Once, not far from the Dead Sea, the kings of Shinar, Ellasar, Elam, and Goiim took to the field against the kings of Sodom, Gomorrah, Admah, and Zeboim.  Thousands of years later, their bodies have disintegrated, everything they ever touched has passed from the earth, their very countries have ceased to exist -- and yet their names remain known to us, inscribed and preserved for all time.  Their names and a single one of their deeds.

Lives are lived in detail.  “Who’s doing pick up tomorrow?”  “What’s for dinner?”  “That report needs to be on my desk by Thursday.”  During the High Holy Days we examine an entire year, and when planning for retirement we consider decades.  Most of the time, however, we make choices reacting to the present moment.  We are rarely afforded a longer-range view. 

What will our lives mean three thousand years from now – or three hundred?  What will be left of our existences?  What will the stresses of getting out the door, the inter-personal animosity we live with mean then?

Genesis 14, in the parsha Lech L’cha, doesn’t only tell about the kings who rebelled and pursued.  It also shares that Melchizedek, king of Salem, brought bread and wine to Abram, blessing him with the words “blessed be Abram by God Most High, Maker of heaven and earth, and blessed is God Most High, who has given your foes into your hands”  (14:19-20).  That’s how Melchizedek is remembered:  as a mensch.

What if, I wonder, some single scrap of our own lives happened to be recorded in a history book?  What if one of the decisions I make today, rushing to be on time, crossing items off my to-do list, interacting with others, were to be the way I’ll be remembered forever?  What if one data point about me came to stand for the whole?

When faced with a dilemma or choice, press ‘pause.’  Imagine that particular moment recorded for posterity, and that your name will be linked forever to the outcome.  Three thousand years from now, you’ll be remembered as the person who ________. 
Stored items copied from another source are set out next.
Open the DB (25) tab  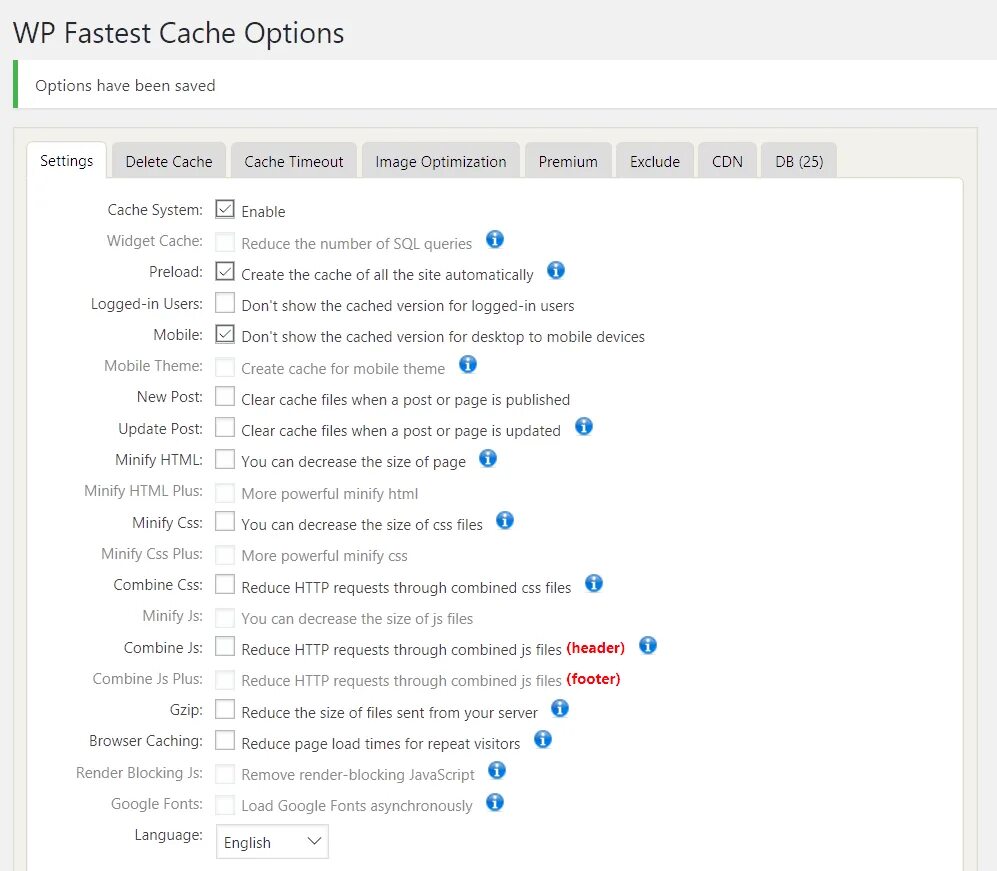799,161
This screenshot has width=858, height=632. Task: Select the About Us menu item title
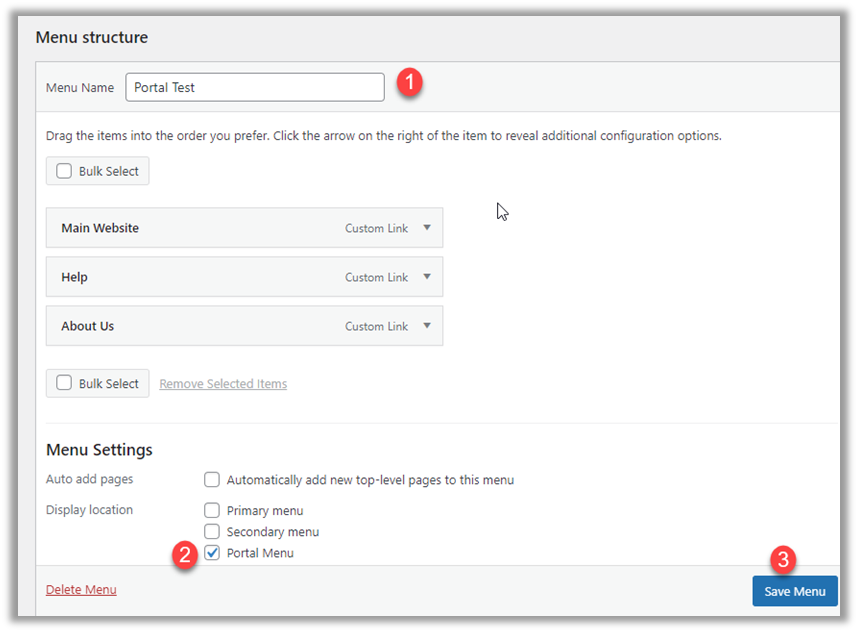[x=88, y=326]

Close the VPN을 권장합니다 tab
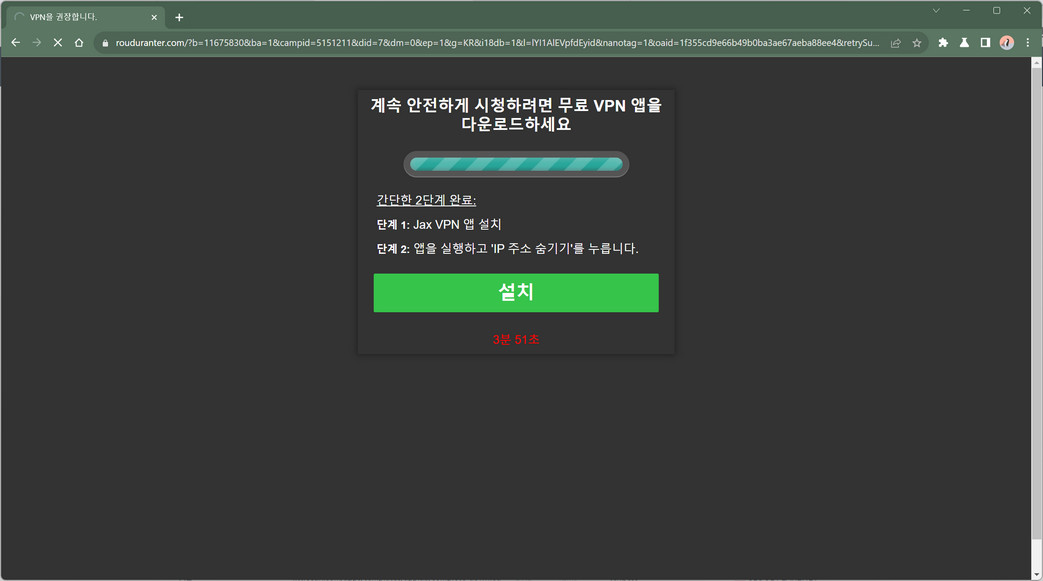point(154,16)
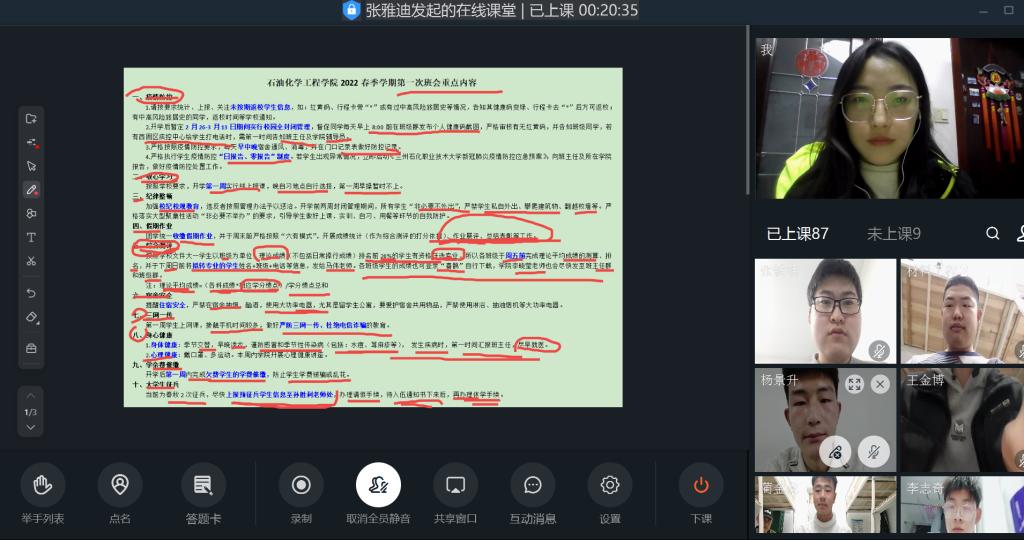Switch to 未上课9 tab
1024x540 pixels.
893,234
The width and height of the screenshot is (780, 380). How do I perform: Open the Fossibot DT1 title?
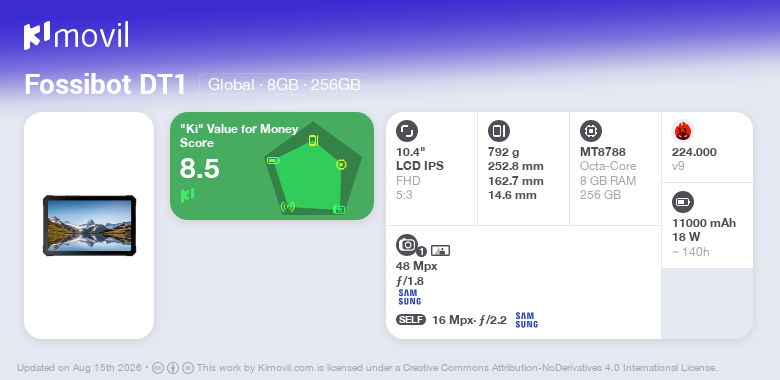pos(105,84)
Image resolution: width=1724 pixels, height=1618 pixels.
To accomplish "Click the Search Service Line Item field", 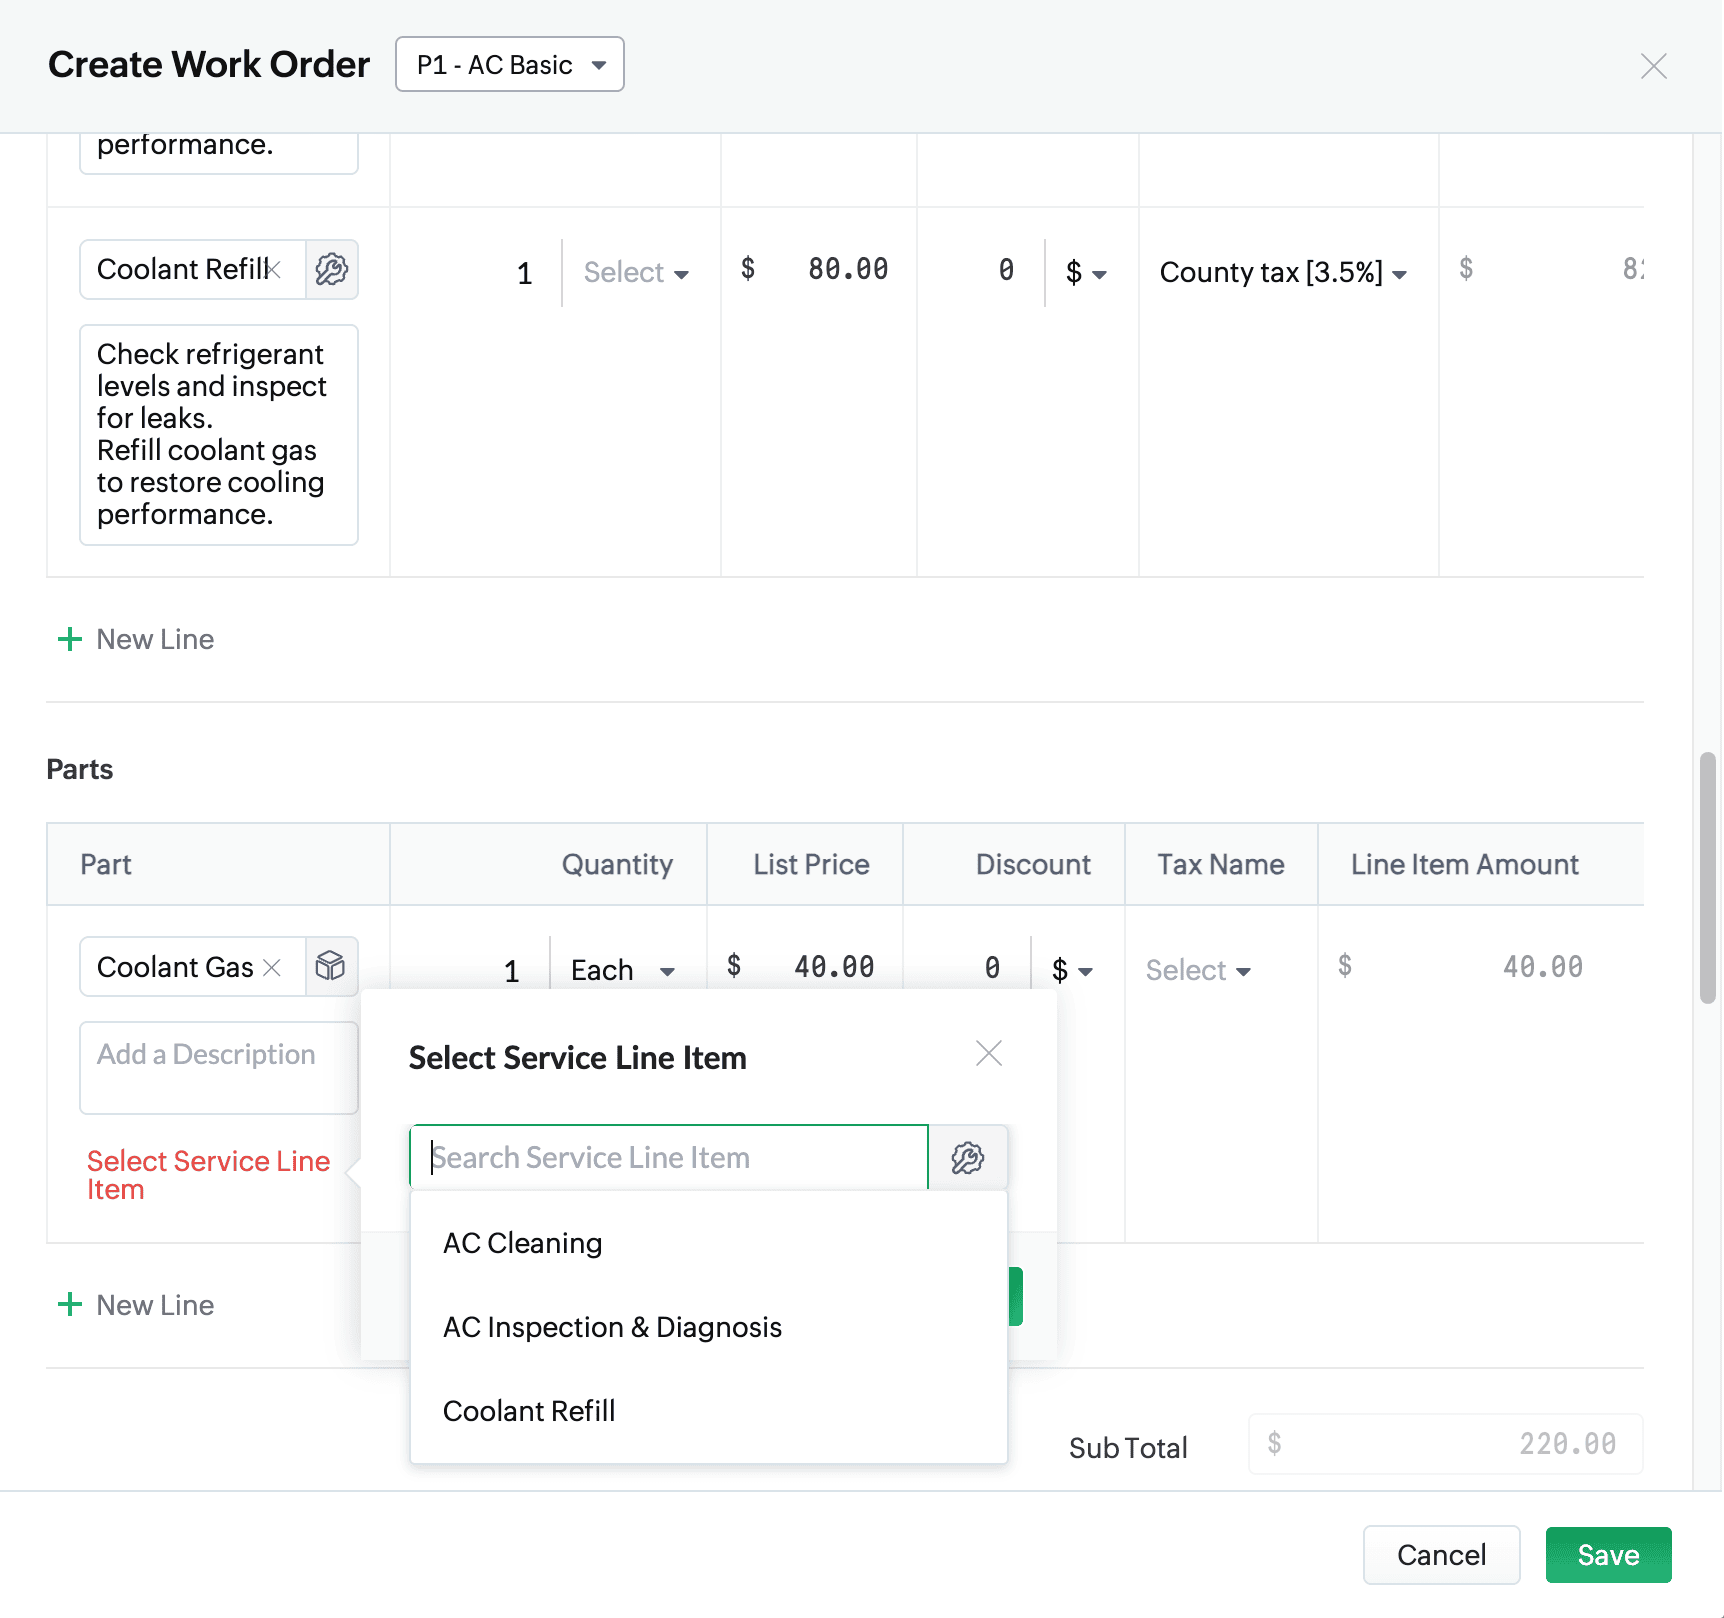I will (669, 1158).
Now what’s the right thing to do?

Friday, October 24, 2014

Noach -- 5775


 Noah, we are told, was “a righteous man; in his generation he was above reproach” (Genesis 6:9).

How are we to understand this – that Noah was absolutely good, or only that he was relatively good?  Given what we know about the other people of his time, the distinction is substantial.   “In the land of the blind,” the Spanish saying goes, “the one-eyed man is king.”

Noah existed within his time and place, but it seems that he was not truly of it – that is, he lived according to different values than those of his neighbors.  In this way, Noah reminds me of the Jewish experience in the diaspora.  We take part in the national culture and obey its laws, but at the same time we are slightly removed.  We are forever translating from the generic experience to our own. 

I feel this dissonance most profoundly during the “winter holidays,” when I’m constantly reminded that this isn’t my place.  I sure felt it this summer, when the international conversation turned against Israel, while I knew the Jewish state had the right to defend itself and was doing so as morally as possible.

People deal with this cultural dissonance in different ways.  We may remove ourselves from mass culture (as the ultra-Orthodox do), or we may assimilate into it completely.  In between are a range of options, generally referred to as “acculturation.”

What about you?  What balance do you strike between your civic identity and your Jewishness?  Can you share an example of a time you made a choice?